Chronologie: Islamistischer Terror in Europa

Seit den Terroranschlägen in den USA vom 11. September 2001 gab es auch in Europa eine Reihe islamistischer Attentate. Manche Pläne konnten gerade noch vereitelt werden. Beispiele:

Januar 2015: Bei einem Attentat auf das Satiremagazin «Charlie Hebdo» sterben in Paris zwölf Menschen. Die beiden Täter kommen zwei Tage später bei einer Polizeiaktion ums Leben. Zu dem Anschlag bekennt sich die Terrororganisation Al-Kaida auf der arabischen Halbinsel.

Mai 2014: Im Jüdischen Museum in Brüssel erschießt ein französischer
Islamist vier Menschen. Kurz darauf wird der Mann festgenommen.

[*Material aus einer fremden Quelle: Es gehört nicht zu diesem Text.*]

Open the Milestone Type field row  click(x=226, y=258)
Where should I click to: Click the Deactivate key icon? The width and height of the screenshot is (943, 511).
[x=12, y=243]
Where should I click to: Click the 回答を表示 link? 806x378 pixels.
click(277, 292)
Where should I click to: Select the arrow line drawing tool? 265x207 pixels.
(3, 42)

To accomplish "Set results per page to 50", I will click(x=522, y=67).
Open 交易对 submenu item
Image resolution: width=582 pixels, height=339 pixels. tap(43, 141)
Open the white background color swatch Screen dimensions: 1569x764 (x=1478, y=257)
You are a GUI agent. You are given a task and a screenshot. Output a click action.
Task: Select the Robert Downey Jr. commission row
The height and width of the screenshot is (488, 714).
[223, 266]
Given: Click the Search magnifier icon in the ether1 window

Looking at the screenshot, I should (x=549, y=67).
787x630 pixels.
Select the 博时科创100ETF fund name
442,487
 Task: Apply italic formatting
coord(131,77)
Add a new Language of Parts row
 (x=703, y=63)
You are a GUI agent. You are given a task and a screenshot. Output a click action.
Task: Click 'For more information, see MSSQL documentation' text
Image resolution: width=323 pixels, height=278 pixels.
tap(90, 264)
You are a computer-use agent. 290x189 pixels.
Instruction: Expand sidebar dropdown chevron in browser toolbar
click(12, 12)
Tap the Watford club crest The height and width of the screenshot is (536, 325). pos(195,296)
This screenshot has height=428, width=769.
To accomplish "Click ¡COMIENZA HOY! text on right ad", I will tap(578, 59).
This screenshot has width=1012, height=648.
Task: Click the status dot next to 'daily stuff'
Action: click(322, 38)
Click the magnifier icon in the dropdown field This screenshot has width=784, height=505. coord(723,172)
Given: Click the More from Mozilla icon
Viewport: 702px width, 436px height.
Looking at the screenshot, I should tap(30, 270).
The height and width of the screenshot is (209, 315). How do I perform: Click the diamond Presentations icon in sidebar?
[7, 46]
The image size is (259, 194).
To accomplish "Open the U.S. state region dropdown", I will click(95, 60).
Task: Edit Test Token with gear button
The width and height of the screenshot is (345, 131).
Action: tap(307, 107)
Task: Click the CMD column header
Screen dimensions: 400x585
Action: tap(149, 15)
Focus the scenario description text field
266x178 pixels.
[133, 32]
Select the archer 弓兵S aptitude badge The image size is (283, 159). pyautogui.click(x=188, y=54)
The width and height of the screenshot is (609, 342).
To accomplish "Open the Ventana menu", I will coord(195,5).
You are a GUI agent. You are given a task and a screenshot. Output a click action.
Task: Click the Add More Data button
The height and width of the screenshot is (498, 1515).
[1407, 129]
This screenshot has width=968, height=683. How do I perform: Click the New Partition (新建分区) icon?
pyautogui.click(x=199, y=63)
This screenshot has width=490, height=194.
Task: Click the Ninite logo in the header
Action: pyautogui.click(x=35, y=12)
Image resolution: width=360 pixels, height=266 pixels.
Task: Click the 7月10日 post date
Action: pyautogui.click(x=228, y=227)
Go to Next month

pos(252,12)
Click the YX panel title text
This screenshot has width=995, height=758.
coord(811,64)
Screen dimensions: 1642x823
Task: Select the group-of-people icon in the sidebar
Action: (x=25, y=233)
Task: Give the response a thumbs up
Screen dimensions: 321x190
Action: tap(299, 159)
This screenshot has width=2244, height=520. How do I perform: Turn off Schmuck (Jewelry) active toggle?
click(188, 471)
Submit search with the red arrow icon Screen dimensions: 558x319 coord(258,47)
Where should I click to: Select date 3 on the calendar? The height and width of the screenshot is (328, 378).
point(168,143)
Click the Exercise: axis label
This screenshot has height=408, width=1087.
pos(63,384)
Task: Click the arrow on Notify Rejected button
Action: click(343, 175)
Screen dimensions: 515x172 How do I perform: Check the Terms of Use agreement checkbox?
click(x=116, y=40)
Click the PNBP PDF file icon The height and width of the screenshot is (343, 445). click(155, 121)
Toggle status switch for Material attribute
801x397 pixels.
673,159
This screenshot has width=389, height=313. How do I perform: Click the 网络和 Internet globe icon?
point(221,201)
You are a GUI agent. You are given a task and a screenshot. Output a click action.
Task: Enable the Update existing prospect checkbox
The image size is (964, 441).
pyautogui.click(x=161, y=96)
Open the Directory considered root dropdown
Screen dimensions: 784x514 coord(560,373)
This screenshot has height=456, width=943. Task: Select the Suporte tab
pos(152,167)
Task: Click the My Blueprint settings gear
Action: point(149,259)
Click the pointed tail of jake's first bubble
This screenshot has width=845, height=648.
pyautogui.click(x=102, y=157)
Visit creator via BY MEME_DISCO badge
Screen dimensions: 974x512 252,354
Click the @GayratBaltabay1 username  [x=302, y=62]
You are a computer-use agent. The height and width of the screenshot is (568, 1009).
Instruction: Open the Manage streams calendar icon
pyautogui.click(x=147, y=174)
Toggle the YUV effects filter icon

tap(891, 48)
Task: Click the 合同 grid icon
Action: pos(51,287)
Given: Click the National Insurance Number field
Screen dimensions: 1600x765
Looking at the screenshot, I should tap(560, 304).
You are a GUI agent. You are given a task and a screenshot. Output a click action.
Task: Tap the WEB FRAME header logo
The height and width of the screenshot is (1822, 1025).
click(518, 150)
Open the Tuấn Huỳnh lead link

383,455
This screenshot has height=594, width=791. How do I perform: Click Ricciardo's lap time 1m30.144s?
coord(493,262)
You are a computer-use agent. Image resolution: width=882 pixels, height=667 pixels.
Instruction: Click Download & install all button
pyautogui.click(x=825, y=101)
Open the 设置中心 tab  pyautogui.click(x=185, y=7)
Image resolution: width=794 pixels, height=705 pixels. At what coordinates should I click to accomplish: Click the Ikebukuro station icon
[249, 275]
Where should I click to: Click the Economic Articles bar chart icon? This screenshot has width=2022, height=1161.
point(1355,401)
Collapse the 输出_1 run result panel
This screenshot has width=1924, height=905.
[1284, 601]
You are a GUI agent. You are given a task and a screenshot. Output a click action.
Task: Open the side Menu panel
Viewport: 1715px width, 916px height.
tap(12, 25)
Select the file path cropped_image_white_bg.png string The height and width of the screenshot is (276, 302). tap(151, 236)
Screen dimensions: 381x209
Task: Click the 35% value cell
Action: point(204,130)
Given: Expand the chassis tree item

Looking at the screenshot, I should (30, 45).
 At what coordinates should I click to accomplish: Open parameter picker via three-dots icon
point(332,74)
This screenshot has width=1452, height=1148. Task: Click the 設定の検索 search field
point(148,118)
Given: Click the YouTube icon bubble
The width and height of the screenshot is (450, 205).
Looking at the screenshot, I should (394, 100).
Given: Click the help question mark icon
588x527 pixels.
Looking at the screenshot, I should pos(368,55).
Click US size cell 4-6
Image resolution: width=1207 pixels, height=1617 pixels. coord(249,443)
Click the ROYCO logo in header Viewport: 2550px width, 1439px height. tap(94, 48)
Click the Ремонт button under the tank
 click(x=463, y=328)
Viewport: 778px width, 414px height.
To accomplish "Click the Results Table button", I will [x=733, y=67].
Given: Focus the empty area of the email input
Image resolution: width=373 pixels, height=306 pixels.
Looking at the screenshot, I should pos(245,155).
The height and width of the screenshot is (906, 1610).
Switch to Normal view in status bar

Dezember 2013: Bei Selbstmordanschlägen in der russischen Stadt
Wolgograd sterben 34 Menschen im Bahnhof und in einem Bus. Islamisten
aus dem Nordkaukasus bekennen sich zu den Attentaten.

März 2011: Ein Kosovo-Albaner erschießt am Frankfurter Flughafen
zwei US-Soldaten und verletzt zwei weitere schwer.

Januar 2011: Bei einem Selbstmordanschlag auf dem internationalen
Moskauer Flughafen Domodedowo sterben mindestens 37 Menschen. Die
Ermittler machen Islamisten aus dem Nordkaukasus verantwortlich.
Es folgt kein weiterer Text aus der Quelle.